Petr Izmailov was considered to be one of the top four players of the Soviet Union in 1929 according to Yuri Averbakh, and he was ranked around number 50 in the world at the time based on Chessmetrics methodology. Izmailov won the 1928 Championship of Soviet Russia, reached the last four of the 1929 Soviet Championship, and had a 2/2 lifetime score against Botvinnik. He was a regular winner of Siberian regional and city championships as well as a pioneer in some openings, playing a line similar to the Makogonov Attack against the King’s Indian more than ten years before Makogonov himself.
Izmailov, like many players of his generation, fell victim to Stalin’s purges. He was arrested on spurious charges in 1936 and executed in 1937. His name was then mostly expunged from the Soviet chess press for over 50 years.
At the time of Petr’s arrest, his son Nikolai was less than two years old. Once the Soviet-era archives opened up, Nikolai set out to reconstruct the life and chess career of the father he never knew. This book is the result of his research over many years. It contains as complete a tournament record of Izmailov as could be found, as well as all 25 games and fragments that were reported in the contemporary press. At the time of this book’s publication in English Nikolai is a sprightly 86-year old great-grandfather.

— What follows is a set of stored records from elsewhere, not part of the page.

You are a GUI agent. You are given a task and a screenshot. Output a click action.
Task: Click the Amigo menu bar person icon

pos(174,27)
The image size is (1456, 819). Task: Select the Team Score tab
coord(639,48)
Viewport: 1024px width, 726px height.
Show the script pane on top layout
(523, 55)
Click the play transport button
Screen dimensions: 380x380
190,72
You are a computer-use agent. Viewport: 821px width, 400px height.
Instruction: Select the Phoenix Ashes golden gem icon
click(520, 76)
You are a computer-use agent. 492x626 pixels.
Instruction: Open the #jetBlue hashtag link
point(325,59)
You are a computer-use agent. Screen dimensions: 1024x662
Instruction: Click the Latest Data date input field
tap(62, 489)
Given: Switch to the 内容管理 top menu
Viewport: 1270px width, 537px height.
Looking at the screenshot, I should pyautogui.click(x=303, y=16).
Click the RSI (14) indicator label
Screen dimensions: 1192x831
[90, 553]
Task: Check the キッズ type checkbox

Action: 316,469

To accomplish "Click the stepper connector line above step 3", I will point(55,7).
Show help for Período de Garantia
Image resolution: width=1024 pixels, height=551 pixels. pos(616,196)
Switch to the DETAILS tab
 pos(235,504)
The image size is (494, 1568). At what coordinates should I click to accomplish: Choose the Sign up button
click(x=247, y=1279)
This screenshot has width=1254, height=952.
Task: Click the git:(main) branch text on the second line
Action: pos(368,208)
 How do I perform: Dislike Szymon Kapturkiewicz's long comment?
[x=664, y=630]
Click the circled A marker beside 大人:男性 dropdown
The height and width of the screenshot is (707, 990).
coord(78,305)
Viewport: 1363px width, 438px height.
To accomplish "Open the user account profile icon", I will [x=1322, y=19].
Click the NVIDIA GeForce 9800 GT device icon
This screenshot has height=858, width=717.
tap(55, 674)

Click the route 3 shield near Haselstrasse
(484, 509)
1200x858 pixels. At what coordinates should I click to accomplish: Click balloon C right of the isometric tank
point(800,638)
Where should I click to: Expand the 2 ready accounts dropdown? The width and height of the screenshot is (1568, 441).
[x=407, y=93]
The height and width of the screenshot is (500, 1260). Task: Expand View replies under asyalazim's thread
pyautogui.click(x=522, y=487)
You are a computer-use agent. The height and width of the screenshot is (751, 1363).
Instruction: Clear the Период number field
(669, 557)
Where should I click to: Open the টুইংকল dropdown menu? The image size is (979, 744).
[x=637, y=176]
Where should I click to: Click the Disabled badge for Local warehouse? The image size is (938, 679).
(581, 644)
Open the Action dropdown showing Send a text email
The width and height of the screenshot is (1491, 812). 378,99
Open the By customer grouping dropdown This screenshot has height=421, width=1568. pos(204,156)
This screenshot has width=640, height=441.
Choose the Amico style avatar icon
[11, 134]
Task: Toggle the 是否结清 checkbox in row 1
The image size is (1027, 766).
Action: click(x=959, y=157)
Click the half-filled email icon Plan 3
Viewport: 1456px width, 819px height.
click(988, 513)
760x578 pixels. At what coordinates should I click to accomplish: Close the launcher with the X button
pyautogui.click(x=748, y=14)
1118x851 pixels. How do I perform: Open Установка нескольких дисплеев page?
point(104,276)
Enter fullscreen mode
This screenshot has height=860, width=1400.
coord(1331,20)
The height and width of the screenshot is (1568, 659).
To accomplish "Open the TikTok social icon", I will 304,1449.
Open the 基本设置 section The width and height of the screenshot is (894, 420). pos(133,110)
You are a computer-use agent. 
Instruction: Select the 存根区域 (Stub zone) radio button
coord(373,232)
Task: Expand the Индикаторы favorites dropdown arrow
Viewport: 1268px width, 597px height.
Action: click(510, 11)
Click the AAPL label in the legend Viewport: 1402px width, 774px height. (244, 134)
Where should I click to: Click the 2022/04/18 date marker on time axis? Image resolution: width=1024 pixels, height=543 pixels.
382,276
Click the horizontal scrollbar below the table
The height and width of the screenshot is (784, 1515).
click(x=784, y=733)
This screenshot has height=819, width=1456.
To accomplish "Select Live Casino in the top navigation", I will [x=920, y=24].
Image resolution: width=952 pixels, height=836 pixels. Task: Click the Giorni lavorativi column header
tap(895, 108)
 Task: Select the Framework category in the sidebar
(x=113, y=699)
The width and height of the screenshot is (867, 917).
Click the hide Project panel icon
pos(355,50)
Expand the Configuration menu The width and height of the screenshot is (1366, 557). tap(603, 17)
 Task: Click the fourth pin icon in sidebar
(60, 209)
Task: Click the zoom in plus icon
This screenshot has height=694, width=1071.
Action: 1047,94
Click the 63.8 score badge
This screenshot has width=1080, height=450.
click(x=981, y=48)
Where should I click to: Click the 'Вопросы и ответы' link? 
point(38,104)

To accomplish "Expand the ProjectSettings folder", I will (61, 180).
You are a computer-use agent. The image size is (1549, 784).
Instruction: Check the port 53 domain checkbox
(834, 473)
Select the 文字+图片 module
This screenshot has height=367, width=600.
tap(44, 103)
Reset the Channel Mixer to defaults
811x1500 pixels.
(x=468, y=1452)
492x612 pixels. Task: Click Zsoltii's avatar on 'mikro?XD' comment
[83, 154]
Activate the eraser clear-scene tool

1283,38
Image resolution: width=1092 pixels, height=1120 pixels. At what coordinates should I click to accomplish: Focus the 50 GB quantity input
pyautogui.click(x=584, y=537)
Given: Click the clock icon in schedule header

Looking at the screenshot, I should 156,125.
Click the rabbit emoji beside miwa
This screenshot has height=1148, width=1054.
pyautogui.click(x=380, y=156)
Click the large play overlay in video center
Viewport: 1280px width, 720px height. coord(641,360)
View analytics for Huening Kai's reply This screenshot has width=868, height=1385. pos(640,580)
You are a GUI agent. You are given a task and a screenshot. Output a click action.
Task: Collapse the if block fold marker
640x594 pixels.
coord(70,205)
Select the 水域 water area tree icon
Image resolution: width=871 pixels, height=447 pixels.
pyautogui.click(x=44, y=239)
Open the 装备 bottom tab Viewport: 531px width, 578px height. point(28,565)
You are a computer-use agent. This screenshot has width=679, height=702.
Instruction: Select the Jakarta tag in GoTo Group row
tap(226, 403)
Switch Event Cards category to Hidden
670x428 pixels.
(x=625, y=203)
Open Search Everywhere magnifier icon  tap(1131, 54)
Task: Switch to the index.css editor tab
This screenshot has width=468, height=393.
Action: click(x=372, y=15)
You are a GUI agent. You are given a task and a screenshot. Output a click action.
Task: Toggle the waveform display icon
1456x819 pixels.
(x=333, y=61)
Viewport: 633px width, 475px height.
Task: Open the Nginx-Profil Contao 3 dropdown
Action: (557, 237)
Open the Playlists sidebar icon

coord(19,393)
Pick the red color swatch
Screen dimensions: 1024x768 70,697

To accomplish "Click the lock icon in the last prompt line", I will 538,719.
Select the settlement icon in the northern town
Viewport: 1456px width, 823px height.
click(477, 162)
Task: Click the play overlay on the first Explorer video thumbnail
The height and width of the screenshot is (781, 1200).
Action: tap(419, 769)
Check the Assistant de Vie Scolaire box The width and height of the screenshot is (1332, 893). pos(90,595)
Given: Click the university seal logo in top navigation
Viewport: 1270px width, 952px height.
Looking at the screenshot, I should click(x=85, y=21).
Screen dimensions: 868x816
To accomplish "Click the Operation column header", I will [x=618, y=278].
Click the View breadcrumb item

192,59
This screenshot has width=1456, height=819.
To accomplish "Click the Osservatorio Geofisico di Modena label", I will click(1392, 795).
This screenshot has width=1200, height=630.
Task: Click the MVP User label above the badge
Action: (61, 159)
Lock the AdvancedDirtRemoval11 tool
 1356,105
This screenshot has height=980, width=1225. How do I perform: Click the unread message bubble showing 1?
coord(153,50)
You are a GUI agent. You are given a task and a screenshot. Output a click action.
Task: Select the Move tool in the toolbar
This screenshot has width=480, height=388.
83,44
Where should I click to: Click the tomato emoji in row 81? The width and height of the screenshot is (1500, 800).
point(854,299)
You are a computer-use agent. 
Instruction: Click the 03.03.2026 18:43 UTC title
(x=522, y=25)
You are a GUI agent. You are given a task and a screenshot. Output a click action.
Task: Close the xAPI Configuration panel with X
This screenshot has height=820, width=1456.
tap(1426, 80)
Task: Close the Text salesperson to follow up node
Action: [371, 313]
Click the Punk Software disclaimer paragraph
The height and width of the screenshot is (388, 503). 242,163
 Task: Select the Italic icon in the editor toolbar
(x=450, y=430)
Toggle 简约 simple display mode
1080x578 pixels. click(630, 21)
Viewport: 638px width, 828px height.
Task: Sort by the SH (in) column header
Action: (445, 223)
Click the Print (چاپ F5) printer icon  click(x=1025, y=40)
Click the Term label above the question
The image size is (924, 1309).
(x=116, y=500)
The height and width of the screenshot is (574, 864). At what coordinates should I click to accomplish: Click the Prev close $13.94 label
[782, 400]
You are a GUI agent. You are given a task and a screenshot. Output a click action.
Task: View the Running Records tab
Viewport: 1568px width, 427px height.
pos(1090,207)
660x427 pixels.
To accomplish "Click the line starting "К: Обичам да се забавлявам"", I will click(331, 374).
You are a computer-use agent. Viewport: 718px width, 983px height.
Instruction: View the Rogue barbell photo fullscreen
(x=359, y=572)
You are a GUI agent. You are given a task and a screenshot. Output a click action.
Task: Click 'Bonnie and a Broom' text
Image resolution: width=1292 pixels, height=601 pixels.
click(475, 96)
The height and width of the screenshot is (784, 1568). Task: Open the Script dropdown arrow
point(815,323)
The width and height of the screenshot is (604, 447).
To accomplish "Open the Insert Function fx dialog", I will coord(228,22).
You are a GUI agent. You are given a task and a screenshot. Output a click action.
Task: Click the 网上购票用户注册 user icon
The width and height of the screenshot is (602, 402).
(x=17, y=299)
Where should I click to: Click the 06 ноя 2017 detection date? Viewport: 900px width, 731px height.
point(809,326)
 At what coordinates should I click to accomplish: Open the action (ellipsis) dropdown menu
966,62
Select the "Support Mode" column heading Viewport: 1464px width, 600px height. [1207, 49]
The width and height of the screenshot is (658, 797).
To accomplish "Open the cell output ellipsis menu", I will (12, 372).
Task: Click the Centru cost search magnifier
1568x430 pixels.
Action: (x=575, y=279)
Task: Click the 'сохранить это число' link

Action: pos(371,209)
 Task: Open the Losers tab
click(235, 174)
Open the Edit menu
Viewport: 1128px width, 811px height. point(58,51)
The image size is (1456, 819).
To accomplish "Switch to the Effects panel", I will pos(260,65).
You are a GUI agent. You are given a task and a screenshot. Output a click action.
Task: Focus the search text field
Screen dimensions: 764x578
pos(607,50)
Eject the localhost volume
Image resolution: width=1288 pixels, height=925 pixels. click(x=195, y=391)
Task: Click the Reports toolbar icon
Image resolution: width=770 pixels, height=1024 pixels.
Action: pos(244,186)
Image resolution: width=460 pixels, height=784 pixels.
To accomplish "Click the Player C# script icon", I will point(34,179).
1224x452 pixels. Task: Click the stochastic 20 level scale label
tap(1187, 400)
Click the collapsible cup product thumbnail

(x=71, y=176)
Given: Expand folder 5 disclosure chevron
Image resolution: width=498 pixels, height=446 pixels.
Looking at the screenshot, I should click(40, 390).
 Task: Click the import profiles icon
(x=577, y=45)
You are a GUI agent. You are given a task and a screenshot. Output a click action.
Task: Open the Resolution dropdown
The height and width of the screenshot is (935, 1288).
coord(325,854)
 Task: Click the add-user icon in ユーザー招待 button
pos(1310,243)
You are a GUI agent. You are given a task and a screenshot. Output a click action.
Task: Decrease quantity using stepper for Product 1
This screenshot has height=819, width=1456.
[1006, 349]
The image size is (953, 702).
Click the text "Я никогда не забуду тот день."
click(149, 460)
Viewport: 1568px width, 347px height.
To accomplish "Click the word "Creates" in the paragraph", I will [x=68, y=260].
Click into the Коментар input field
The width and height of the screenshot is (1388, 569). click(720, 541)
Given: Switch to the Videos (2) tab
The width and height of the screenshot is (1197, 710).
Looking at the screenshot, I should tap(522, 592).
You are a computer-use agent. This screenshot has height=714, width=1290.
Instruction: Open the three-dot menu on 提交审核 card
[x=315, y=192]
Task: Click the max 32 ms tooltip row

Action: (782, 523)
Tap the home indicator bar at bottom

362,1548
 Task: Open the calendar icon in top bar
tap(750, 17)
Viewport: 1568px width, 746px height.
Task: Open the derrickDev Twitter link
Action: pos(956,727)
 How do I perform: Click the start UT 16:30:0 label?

All games and fragments have been thoroughly analyzed in this book in move-by-move style by Romanian Grandmaster and leading chess author Mihail Marin. While his analysis is in itself highly instructional Marin has provided a comprehensive historical background to the chess openings deployed in these games, often showing their origin, contemporary treatment by such masters as Alexander Alekhine and Jose Capablanca, and how they have evolved to modern interpretation by today’s leading grandmasters, such as Magnus Carlsen and Anish Giri. This book will hence be of interest both to practical players wishing to improve their play and fans of chess history.